- **抜粋**:
◆ ◆ ◆
本発明は、3kV級交流高圧電動機の絶縁診断方法に係わり、3kV交流高圧電動機の運転履歴や経年変化等による絶縁劣化に伴って変化する絶縁特性を非破壊の絶縁特性試験により求め、得られた絶縁特性値を用いて3kV交流高圧電動機の絶縁破壊電圧性能を推定して絶縁状態の良否を判定する交流高圧電動機の絶縁診断方法に関する。これにより、例えば、3kV交流高圧電動機の予防保全処置や更新時期の決定に必要なデータを提供することができる
ここで、3kV級交流高圧電動機とは、定格電圧が50Hzでは3kV、60Hzでは3.3kVとなる交流高圧電動機をさす。
交流高圧電動機の絶縁診断では、交流高圧電動機に使用する絶縁物の絶縁階級がB種(許容最高温度が130℃)からF種(許容最高温度が155℃)に変更されて絶縁性能が向上したことに伴い、直流試験法(交流高圧電動機に直流電圧を印加した際の充電特性と放電特性を求めて、コイル表面の汚染状態、コイル表面の損傷状態、絶縁体の吸湿状態等を判定すること)の有効性が薄れ、交流試験法(交流高圧電動機に交流電圧を印加した際の絶縁特性を求めて絶縁材の劣化状態を診断すること)の有効性が高まっている。このため、交流高圧電動機のコイル巻替え修理が決定された場合、コイル巻替え修理の前に交流試験法から破壊電圧推定値を求め、交流高圧電動機の破壊試験を行って実際の絶縁破壊電圧を求めることにより、交流高圧電動機の絶縁特性と絶縁破壊電圧との関係を示すデータを蓄積することが可能になっている。
そこで、蓄積されたデータに基づいて、交流高圧電動機の絶縁特性と絶縁破壊電圧との関係を定式化することにより、交流高圧電動機の絶縁劣化に伴って変化する絶縁特性を測定すると、交流高圧電動機の絶縁破壊電圧を推定することが可能となる。そして、交流高圧電動機の絶縁特性を測定し交流高圧電動機の絶縁破壊電圧を推定すると、緊急対策の必要性を含めた種々の提案(例えば、絶縁特性から絶縁劣化の要因を特定して交流高圧電動機に対する具体的な予防保全策の提案、交流高圧電動機の絶縁更新時期の提案等)を行うことが可能となるため、交流試験法により交流高圧電動機の絶縁特性を測定し絶縁破壊電圧を推定するという一連の手法は、交流高圧電動機に対する有効性の高い総合診断方法とされている。なお、交流高圧電動機の絶縁破壊電圧は熱ストレスや機械ストレス及び経年変化等で低下するので、絶縁診断の際に推定される絶縁破壊電圧のことを「残存絶縁破壊電圧」とも呼ぶ。
◆ ◆ ◆
- **データ部**:

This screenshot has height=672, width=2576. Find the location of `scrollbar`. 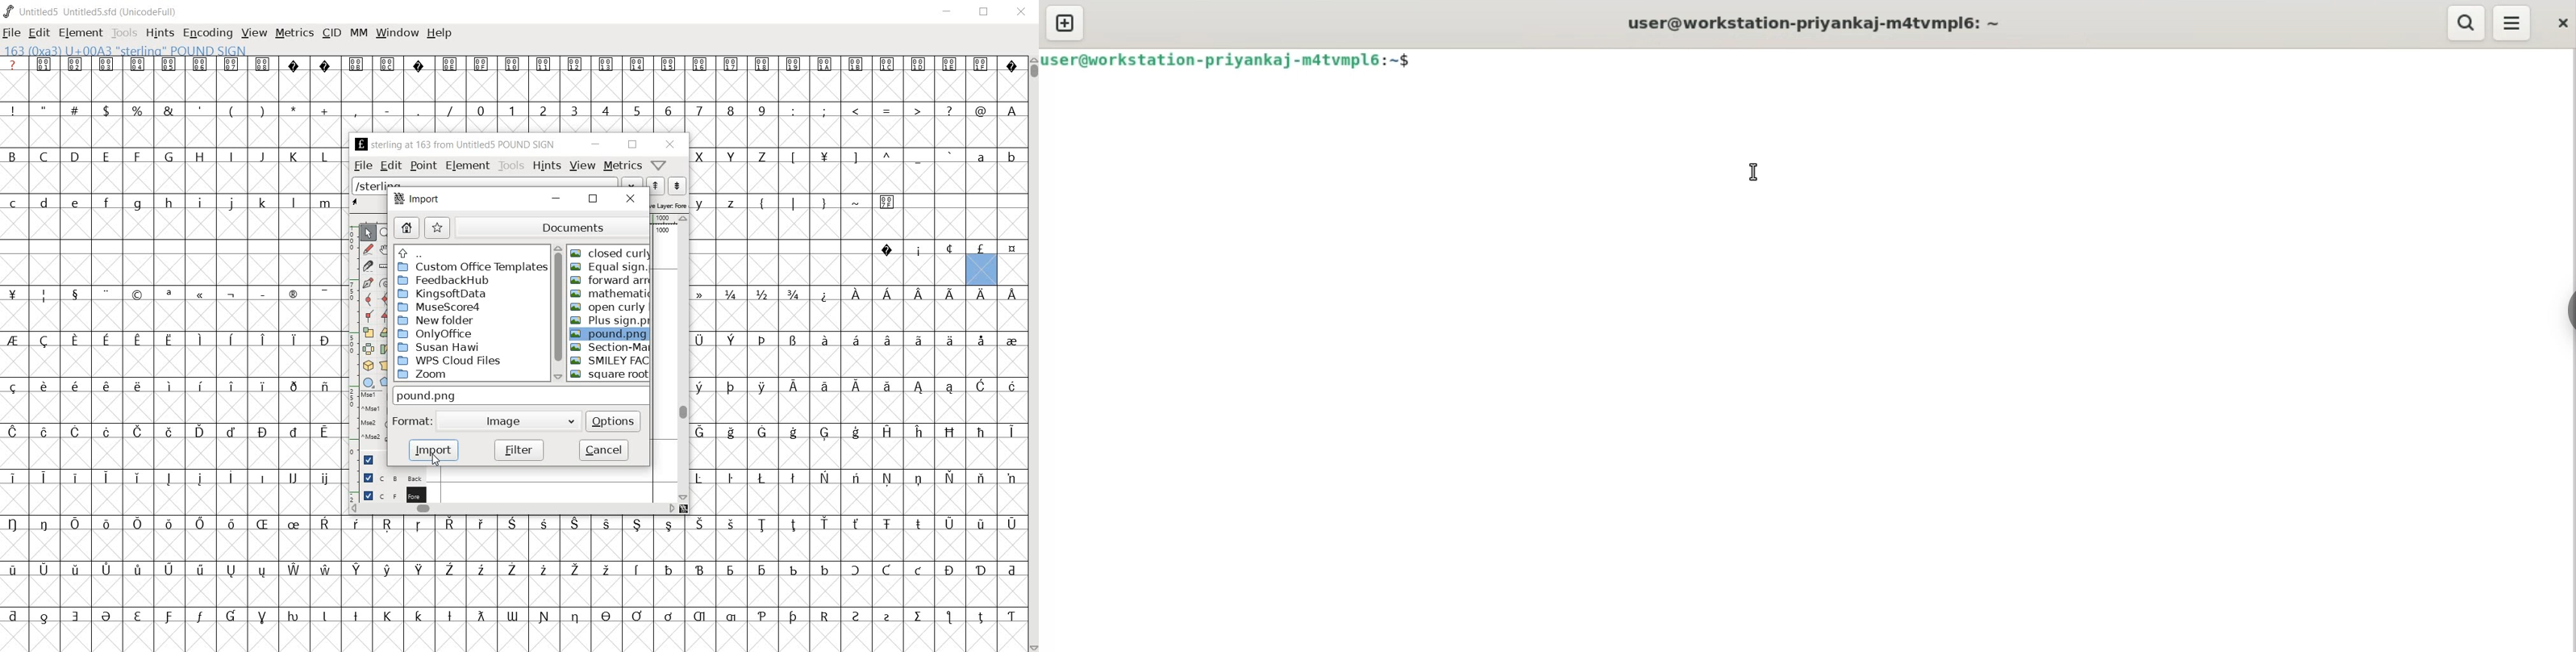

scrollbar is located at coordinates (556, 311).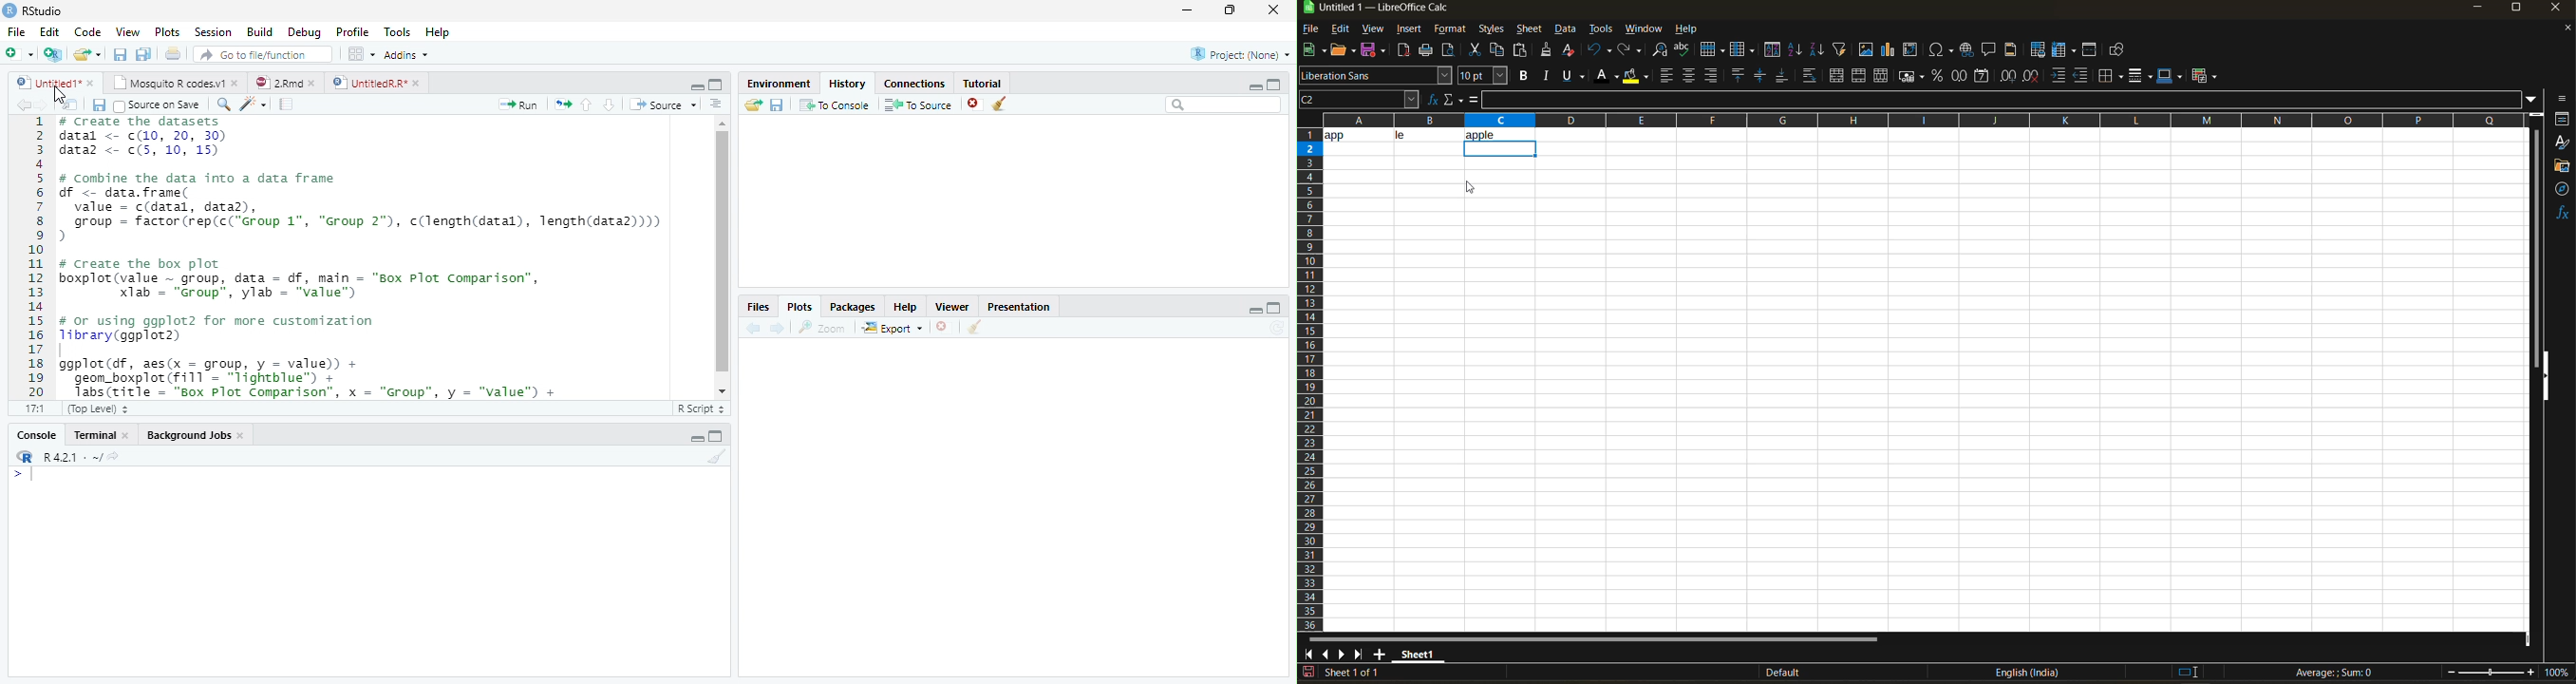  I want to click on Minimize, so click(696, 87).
◆ ◆ ◆
- **演習課題**:
**a)** 絶縁診断の抜粋から、「本発明は、3kV級交流高圧電」を含む語句で始まり「することが可能になっている。」で終わる部分を、一字も変えずに返してください。
**b)** 電動機の絶縁診断に関する抜粋では、絶縁診断の際に推定される絶縁破壊電圧を別に何と呼んでいますか。
**c)** 交流高圧電動機の絶縁診断についての文章を、最後の文の後から書き継いでください。

- **最終結果**:
**a)**
本発明は、3kV級交流高圧電動機の絶縁診断方法に係わり、3kV交流高圧電動機の運転履歴や経年変化等による絶縁劣化に伴って変化する絶縁特性を非破壊の絶縁特性試験により求め、得られた絶縁特性値を用いて3kV交流高圧電動機の絶縁破壊電圧性能を推定して絶縁状態の良否を判定する交流高圧電動機の絶縁診断方法に関する。これにより、例えば、3kV交流高圧電動機の予防保全処置や更新時期の決定に必要なデータを提供することができる
ここで、3kV級交流高圧電動機とは、定格電圧が50Hzでは3kV、60Hzでは3.3kVとなる交流高圧電動機をさす。
交流高圧電動機の絶縁診断では、交流高圧電動機に使用する絶縁物の絶縁階級がB種(許容最高温度が130℃)からF種(許容最高温度が155℃)に変更されて絶縁性能が向上したことに伴い、直流試験法(交流高圧電動機に直流電圧を印加した際の充電特性と放電特性を求めて、コイル表面の汚染状態、コイル表面の損傷状態、絶縁体の吸湿状態等を判定すること)の有効性が薄れ、交流試験法(交流高圧電動機に交流電圧を印加した際の絶縁特性を求めて絶縁材の劣化状態を診断すること)の有効性が高まっている。このため、交流高圧電動機のコイル巻替え修理が決定された場合、コイル巻替え修理の前に交流試験法から破壊電圧推定値を求め、交流高圧電動機の破壊試験を行って実際の絶縁破壊電圧を求めることにより、交流高圧電動機の絶縁特性と絶縁破壊電圧との関係を示すデータを蓄積することが可能になっている。

**b)** 残存絶縁破壊電圧

**c)**
交流高圧電動機の絶縁特性と絶縁破壊電圧との関係を定式化して、交流高圧電動機のコイル寿命を診断することに関しては種々の報告がある。
例えば、非特許文献1には、測定した交流高圧電動機の絶縁特性と絶縁破壊試験で測定した絶縁破壊電圧を組合わせたデータを蓄積して、交流高圧電動機の絶縁特性をパラメータとして交流高圧電動機の残存絶縁破壊電圧を推定する実験式を求めることが記載されている。
また、非特許文献2、3には、交流試験法により交流高圧電動機の絶縁特性を測定し、絶縁破壊試験により交流高圧電動機の絶縁破壊電圧を測定して、理論的考察に基づき絶縁破壊電圧に関与する絶縁特性を独立変数、絶縁破壊電圧を従属変数とする回帰式を求めることにより、交流高圧電動機の診断を行うことが記載されている。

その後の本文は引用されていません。